Mostra “Parole scavate” di Bruno Lucchi

Dal 25/11/2017 al 31/10/2018   

Il progetto espositivo di Bruno Lucchi, nella ricorrenza del centenario della Grande Guerra, intende proporre una ampia e articolata riflessione sul tema tramite il connubio tra installazioni scultoree e gli spazi così fortemente connotati del Forte delle Benne.

L’uomo, il soldato che con il proprio sacrificio e le personali sofferenze ha realmente vissuto e segnato la storia della guerra, è il filo conduttore dell’intero percorso, mai realmente visibile, ma costantemente presente nelle metafore evocate dall’artista.

Il percorso comincia dalla contrapposizione tra i soldati, esecutori senza scelta in nome di grandi ideali, e i “signori della guerra”, dominatori che scelgono, avallano e decidono sulla pelle di quei soldati. Si prosegue con una variegata successione di istallazioni scultoree, ispirate a versi letterari e poetici, alle lettere da e per il fronte, all’avvicendarsi delle stagioni durante la guerra, al tema universale della morte, culminante nel grande gruppo della Pietà.

Quindi, nella successione dei locali della santabarbara, ecco il progetto scultoreo “Al compiersi dell’attesa”, una evocazione dell’ultimo Natale di guerra (1917), con echi e rimandi all’esterno del Forte e al centro di Levico, attraverso il posizionamento per l’intero periodo di grandi sculture in bronzo e acciaio corten.

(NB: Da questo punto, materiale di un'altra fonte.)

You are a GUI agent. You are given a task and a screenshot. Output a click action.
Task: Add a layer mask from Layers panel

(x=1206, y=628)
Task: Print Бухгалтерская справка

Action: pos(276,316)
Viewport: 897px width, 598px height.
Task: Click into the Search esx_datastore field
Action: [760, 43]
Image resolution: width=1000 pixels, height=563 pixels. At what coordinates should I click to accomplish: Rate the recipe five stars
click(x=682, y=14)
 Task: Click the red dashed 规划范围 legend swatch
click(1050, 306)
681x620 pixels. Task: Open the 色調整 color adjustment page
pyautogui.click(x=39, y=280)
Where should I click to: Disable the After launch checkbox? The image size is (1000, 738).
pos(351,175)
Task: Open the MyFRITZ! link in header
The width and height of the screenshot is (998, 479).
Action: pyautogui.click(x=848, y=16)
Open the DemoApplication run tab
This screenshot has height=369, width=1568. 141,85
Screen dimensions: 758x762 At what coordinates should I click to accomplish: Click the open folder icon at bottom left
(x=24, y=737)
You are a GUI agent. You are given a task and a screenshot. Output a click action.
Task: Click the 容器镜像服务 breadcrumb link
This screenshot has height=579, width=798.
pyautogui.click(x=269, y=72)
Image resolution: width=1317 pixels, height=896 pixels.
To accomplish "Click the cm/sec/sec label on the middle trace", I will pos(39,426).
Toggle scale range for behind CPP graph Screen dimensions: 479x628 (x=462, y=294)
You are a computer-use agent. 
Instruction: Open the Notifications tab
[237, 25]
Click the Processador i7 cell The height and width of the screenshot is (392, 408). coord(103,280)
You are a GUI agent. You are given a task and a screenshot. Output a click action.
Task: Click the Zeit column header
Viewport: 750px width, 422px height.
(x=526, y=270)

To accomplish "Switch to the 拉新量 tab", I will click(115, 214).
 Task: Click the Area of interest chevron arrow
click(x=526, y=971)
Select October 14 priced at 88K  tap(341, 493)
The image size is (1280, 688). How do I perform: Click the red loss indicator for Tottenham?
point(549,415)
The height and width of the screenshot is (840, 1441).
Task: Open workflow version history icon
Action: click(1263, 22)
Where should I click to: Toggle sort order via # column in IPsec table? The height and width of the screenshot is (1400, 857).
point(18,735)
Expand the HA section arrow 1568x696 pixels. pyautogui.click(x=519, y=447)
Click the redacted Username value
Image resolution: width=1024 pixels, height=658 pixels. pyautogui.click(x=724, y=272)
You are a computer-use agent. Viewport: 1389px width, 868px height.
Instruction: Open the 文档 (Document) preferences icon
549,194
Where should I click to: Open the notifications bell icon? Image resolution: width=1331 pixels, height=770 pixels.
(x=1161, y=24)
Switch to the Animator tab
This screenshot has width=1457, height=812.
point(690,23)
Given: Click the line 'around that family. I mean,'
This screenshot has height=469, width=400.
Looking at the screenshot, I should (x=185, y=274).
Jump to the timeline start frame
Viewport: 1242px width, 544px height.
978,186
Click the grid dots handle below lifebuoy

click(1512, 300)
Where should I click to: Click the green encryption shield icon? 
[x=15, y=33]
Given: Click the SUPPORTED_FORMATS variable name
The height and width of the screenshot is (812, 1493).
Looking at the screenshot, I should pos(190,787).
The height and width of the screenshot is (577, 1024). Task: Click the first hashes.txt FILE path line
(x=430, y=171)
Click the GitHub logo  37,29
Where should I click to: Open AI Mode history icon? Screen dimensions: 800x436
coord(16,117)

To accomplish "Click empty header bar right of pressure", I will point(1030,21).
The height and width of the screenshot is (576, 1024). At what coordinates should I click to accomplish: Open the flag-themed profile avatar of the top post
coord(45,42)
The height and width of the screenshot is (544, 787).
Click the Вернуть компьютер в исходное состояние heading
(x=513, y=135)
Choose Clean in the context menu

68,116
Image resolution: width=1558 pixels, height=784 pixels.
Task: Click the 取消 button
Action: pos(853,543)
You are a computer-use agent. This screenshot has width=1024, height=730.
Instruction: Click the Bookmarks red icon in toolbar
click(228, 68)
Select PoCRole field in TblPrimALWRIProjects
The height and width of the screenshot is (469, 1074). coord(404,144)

La mostra è un’occasione per porsi delle domande, per stimolare un approfondimento sulle conseguenze della guerra e per provare a capire come (forse) sia andata veramente la Storia.

Protagonista dell’esposizione è l’uomo, costretto suo malgrado a combattere in un modo inumano contro altri uomini, in una guerra che papa Benedetto XV ha definito “inutile strage”.

Costante dei due fronti: gelo, pidocchi, topi, rancio scarso e freddo, malattie, fucilazioni, sporcizia, automutilazioni, censura, corte marziale, schegge, granate, mitraglia, gas, neve, pioggia, filo spinato, ufficiali impreparati, cecchini, divise inadeguate …..

Non si parla mai di nemico, ma di soldati che marciamo vegliano e muoiono, senza risalire a cause e motivazioni possibili del conflitto.

La scelta dell’elmo greco non è solo un discorso estetico: si è volutamente scelto di non usare l’elmo italiano o austroungarico per focalizzare il punto sull’uomo senza polemizzare su altri temi (Tirolo italiano e tedesco o aggressione, conquista, tradimento).

Una Mostra in progress, con un messaggio forte che alla violenza e alla morte oppone la solidarietà fraterna fra gli uomini che condividono la sorte comune.